_Instructions for the task_: Copy the entries word for word, from the first line through the line that contains "point(64,852)", including both.

[start of Records shown]

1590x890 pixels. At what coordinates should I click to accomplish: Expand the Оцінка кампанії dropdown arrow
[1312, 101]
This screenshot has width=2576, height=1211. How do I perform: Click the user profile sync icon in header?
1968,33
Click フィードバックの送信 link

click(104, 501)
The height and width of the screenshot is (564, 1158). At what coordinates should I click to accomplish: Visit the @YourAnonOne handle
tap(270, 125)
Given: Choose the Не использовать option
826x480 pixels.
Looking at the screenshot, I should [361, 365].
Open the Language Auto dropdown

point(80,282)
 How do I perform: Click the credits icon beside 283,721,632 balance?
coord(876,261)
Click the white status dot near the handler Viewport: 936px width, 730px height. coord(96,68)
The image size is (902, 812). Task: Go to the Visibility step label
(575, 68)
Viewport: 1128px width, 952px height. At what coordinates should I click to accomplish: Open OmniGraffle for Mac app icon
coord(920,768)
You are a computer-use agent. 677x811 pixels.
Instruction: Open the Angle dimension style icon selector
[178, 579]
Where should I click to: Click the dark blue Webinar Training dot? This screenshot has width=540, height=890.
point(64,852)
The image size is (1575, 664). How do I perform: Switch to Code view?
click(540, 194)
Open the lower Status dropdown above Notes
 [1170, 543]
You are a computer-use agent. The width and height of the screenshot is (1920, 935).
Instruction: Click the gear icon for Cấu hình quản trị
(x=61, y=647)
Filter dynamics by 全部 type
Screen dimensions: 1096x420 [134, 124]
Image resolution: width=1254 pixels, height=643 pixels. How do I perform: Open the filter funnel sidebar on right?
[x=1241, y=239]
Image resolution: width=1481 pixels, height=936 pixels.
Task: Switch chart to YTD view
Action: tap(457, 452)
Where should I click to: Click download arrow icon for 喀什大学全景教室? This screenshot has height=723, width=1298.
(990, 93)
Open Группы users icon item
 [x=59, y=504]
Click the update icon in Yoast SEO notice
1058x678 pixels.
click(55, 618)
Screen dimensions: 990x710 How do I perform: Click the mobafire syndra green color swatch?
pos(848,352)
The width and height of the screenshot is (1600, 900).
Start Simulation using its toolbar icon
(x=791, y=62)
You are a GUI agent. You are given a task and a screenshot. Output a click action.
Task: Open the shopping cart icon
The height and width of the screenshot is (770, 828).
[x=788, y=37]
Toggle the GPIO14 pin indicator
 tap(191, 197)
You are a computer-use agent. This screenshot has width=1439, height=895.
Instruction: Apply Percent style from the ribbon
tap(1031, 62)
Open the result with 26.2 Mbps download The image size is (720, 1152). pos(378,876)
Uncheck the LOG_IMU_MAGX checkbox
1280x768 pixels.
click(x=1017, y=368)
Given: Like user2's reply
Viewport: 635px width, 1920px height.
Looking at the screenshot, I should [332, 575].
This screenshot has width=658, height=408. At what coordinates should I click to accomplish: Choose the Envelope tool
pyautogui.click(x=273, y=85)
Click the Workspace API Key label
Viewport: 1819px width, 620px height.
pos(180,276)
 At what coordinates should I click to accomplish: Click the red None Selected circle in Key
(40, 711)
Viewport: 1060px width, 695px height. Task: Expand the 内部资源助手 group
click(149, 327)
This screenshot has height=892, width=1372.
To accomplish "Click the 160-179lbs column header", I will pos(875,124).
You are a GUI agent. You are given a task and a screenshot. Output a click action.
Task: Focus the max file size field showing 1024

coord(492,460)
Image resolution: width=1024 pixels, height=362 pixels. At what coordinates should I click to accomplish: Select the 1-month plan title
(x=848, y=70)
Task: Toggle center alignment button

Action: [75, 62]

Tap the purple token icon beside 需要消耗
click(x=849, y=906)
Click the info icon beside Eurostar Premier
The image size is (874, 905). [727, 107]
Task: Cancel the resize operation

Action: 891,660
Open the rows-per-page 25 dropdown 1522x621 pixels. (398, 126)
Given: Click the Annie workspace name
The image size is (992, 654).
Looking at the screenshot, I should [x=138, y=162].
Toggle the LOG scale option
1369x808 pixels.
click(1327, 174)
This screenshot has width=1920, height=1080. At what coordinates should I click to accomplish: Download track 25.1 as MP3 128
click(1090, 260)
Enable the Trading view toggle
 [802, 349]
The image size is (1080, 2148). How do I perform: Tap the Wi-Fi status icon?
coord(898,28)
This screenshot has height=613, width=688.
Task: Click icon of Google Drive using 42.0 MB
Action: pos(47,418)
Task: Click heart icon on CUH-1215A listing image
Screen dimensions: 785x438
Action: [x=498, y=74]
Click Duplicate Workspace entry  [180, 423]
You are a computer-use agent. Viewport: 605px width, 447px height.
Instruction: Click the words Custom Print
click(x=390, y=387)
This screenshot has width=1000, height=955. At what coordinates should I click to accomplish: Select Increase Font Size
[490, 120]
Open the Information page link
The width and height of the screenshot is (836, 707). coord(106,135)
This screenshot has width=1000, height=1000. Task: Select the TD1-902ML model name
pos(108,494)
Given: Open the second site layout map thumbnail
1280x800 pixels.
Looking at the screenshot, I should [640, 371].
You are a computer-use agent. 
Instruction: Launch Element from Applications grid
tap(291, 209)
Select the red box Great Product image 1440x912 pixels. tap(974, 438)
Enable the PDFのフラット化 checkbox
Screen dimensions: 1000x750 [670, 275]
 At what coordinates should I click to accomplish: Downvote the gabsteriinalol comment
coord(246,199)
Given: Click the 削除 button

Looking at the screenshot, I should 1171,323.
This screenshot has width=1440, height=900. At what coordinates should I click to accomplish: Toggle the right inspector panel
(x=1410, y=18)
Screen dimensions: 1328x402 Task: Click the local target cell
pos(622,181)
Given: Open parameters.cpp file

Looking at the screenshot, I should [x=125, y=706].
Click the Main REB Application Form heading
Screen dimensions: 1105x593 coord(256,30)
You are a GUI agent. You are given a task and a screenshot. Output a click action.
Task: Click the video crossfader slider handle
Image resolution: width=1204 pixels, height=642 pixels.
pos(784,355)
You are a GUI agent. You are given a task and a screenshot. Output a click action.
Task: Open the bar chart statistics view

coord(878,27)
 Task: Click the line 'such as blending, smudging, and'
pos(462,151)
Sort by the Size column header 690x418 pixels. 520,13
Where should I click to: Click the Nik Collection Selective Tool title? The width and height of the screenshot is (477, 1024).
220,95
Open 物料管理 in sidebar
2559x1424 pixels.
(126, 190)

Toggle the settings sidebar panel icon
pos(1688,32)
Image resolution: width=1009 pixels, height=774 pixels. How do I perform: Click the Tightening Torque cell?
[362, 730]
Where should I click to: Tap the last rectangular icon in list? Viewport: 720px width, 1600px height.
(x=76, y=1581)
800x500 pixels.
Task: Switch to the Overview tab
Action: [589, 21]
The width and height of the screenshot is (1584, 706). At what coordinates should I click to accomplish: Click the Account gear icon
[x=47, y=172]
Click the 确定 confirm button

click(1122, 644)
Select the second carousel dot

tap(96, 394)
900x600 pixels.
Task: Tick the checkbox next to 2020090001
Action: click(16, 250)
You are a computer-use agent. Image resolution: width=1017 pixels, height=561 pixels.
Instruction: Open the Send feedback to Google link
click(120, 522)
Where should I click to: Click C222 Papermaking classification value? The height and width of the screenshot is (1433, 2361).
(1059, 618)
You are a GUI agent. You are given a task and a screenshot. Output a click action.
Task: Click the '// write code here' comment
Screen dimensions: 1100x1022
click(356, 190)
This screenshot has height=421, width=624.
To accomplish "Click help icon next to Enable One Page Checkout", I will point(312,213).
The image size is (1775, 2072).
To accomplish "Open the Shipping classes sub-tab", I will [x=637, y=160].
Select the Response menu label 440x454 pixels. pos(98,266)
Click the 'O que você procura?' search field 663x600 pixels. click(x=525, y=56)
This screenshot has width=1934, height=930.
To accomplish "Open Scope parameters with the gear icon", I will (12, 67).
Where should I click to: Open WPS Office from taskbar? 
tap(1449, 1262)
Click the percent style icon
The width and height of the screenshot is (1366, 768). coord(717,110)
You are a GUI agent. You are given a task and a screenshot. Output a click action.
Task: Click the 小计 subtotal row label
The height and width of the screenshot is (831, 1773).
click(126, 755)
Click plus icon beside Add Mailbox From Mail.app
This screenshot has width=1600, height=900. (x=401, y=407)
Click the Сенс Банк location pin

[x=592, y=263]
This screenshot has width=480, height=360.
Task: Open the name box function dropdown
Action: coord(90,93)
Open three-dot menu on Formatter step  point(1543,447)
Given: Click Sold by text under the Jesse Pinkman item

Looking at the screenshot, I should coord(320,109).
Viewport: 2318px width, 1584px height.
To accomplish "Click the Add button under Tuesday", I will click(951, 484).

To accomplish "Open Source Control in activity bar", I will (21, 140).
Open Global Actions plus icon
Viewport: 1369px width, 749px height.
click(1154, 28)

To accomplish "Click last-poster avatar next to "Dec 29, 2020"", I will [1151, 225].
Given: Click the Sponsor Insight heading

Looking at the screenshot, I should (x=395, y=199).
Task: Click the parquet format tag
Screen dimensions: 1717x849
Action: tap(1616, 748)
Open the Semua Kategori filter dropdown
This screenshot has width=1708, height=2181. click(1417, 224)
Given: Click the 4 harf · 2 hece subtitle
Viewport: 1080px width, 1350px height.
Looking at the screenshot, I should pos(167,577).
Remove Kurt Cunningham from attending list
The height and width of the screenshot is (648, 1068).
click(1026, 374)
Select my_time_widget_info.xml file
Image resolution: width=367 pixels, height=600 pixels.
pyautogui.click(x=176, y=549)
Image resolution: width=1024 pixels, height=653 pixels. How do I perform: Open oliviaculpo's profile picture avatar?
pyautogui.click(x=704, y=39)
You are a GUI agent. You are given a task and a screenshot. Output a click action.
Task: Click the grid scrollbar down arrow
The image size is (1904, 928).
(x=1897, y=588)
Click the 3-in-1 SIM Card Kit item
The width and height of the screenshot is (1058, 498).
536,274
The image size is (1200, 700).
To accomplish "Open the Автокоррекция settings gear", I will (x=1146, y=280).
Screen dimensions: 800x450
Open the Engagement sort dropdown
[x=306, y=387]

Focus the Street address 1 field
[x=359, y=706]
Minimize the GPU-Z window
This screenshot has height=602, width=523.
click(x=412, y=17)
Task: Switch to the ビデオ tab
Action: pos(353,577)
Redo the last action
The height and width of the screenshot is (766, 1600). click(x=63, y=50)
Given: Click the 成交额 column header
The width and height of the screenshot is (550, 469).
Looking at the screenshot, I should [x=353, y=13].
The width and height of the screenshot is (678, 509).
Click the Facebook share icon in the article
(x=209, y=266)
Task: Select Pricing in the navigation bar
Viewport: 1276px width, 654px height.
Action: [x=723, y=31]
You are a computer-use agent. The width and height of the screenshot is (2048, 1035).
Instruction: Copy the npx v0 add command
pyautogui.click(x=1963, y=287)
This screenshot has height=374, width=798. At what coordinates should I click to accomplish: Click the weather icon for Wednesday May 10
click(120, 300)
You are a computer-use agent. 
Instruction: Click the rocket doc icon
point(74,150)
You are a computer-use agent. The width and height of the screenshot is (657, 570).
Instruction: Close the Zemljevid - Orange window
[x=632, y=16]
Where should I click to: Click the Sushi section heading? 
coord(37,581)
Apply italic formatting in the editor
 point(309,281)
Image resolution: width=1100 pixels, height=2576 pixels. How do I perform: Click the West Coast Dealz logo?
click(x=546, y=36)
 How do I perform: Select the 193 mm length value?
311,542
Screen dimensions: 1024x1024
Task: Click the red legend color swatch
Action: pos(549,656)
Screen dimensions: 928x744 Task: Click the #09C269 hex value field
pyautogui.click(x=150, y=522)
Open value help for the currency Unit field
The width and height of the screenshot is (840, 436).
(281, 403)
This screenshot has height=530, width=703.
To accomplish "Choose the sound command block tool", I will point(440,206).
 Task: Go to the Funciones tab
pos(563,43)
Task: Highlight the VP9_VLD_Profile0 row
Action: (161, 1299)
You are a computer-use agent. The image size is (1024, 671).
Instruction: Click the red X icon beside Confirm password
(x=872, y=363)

[end of Records shown]

_Solution for this problem_:
1590x890 pixels. At what coordinates should I click to accomplish: Expand the Оцінка кампанії dropdown arrow
[1312, 101]
This screenshot has width=2576, height=1211. How do I perform: Click the user profile sync icon in header?
1968,33
Click フィードバックの送信 link

click(104, 501)
The height and width of the screenshot is (564, 1158). At what coordinates should I click to accomplish: Visit the @YourAnonOne handle
tap(270, 125)
Given: Choose the Не использовать option
826x480 pixels.
Looking at the screenshot, I should [361, 365].
Open the Language Auto dropdown

point(80,282)
 How do I perform: Click the credits icon beside 283,721,632 balance?
coord(876,261)
Click the white status dot near the handler Viewport: 936px width, 730px height. coord(96,68)
The image size is (902, 812). Task: Go to the Visibility step label
(575, 68)
Viewport: 1128px width, 952px height. At what coordinates should I click to accomplish: Open OmniGraffle for Mac app icon
coord(920,768)
You are a computer-use agent. 677x811 pixels.
Instruction: Open the Angle dimension style icon selector
[178, 579]
Where should I click to: Click the dark blue Webinar Training dot? This screenshot has width=540, height=890.
point(64,852)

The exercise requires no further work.